## PROBLEM
Answer these questions from the abstract below on thoracic and abdominal image segmentation.
1. What architecture does MQUNet use to extract local and global features of the current image?
2. What is the memory queue based on, and what does it store?
3. What Dice coefficient did the method reach on the Synapse dataset?

Thoracic and Abdominal Medical Image Segmentation Based on Dual-branch Feature Interaction and Cross-sample Feature Fusion

  • Thoracic and abdominal medical image segmentation plays an irreplaceable role in the screening and diagnosis of early lesions in clinical medicine. Due to the presence of artifacts and blurred boundaries in thoracic and abdominal medical images, existing models are prone to segmentation errors. This paper proposes a new semantic segmentation network, MQUNet, which solves the problems caused by the above factors by constructing a dual-branch feature interaction mechanism and combining cross-sample feature fusion. MQUNet utilizes a dual branch architecture based on CNN-Transformer to extract local and global features of the current image, in order to capture local details and spatial correlations between organs as comprehensively as possible. It also integrates the two features by adding a negative attention branch based on an improved activation function, while taking into account both similarities and differences between features, avoiding the loss of semantic information. In addition, a memory queue is established based on the category labels of the training samples to store anatomical prior features. Through cross sample feature retrieval and weighted fusion, stable anatomical prior features from the training samples are dynamically added to the current segmentation process, effectively correcting feature shifts caused by artifacts and blurring. The Dice coefficient index of this method reached 92.53% and 85.17% on publicly available datasets of cardiac cancer (ACDC) and abdominal multi organ (Synapse), respectively, which is superior to existing segmentation methods. This indicates that MQUNet has significant advantages in chest and abdominal medical image segmentation tasks.

## DATA SUPPLIED

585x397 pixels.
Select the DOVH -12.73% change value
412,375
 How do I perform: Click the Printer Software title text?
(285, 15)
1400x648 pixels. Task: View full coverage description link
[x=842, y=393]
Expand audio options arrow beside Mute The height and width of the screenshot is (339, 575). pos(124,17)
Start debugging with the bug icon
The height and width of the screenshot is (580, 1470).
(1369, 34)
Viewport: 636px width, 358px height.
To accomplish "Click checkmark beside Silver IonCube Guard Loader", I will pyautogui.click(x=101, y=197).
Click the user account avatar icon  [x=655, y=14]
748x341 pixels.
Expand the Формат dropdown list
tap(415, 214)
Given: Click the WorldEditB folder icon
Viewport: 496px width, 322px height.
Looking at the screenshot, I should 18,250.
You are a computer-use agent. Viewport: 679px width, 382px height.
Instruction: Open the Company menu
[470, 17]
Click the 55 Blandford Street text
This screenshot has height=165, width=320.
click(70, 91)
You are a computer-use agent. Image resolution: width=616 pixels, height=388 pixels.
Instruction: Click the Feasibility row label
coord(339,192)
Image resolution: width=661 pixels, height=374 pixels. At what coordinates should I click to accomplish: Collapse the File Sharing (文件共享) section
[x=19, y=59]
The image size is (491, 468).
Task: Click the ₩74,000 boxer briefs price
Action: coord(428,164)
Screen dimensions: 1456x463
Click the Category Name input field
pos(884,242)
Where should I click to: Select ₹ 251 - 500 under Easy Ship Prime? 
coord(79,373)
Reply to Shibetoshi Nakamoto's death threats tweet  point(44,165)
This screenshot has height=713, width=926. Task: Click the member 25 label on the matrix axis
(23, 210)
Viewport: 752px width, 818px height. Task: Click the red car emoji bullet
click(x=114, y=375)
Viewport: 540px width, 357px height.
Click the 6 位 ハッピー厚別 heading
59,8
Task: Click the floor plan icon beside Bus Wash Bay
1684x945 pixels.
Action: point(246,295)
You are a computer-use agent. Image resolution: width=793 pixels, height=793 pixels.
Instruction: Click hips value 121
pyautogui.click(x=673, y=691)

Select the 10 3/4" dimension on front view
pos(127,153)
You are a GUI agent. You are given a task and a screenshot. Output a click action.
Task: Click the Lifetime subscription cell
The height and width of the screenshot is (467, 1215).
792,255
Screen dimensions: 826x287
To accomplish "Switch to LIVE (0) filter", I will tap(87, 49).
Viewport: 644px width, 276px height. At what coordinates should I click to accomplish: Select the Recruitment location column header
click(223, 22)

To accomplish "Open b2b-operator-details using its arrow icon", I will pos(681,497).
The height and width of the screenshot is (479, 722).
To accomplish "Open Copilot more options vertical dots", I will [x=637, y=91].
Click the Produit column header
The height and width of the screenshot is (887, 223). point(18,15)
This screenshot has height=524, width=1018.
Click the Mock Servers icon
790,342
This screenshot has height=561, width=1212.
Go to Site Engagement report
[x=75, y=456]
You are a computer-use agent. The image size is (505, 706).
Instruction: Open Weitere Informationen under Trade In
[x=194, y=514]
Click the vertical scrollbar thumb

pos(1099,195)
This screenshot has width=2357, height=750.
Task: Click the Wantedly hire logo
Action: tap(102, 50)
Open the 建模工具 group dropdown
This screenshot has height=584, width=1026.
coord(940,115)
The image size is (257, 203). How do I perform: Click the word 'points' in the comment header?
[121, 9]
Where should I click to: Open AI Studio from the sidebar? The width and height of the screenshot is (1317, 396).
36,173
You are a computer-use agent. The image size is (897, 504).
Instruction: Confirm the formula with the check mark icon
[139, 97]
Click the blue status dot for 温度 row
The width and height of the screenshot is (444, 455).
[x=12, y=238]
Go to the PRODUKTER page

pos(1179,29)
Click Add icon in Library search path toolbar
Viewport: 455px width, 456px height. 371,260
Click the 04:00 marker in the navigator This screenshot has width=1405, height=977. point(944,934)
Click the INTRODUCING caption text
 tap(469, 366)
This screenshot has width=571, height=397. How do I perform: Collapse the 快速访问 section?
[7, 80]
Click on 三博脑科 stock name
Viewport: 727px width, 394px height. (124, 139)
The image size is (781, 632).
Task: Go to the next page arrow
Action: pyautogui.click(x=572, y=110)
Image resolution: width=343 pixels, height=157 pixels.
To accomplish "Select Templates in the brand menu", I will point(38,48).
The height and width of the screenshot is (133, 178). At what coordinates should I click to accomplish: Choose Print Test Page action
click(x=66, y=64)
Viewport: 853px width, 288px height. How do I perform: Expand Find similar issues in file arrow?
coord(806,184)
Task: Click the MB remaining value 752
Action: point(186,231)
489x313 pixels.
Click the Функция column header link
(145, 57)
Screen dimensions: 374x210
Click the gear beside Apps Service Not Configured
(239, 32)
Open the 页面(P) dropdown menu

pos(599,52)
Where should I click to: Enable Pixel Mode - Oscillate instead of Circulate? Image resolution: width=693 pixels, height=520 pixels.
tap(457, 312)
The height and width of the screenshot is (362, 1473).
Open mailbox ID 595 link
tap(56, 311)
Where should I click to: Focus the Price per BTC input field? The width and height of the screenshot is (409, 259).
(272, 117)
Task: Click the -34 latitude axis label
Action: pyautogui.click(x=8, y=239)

## RESPONSE BELOW
1. A dual-branch architecture based on CNN-Transformer.
2. It is based on the category labels of the training samples and stores anatomical prior features.
3. 85.17%.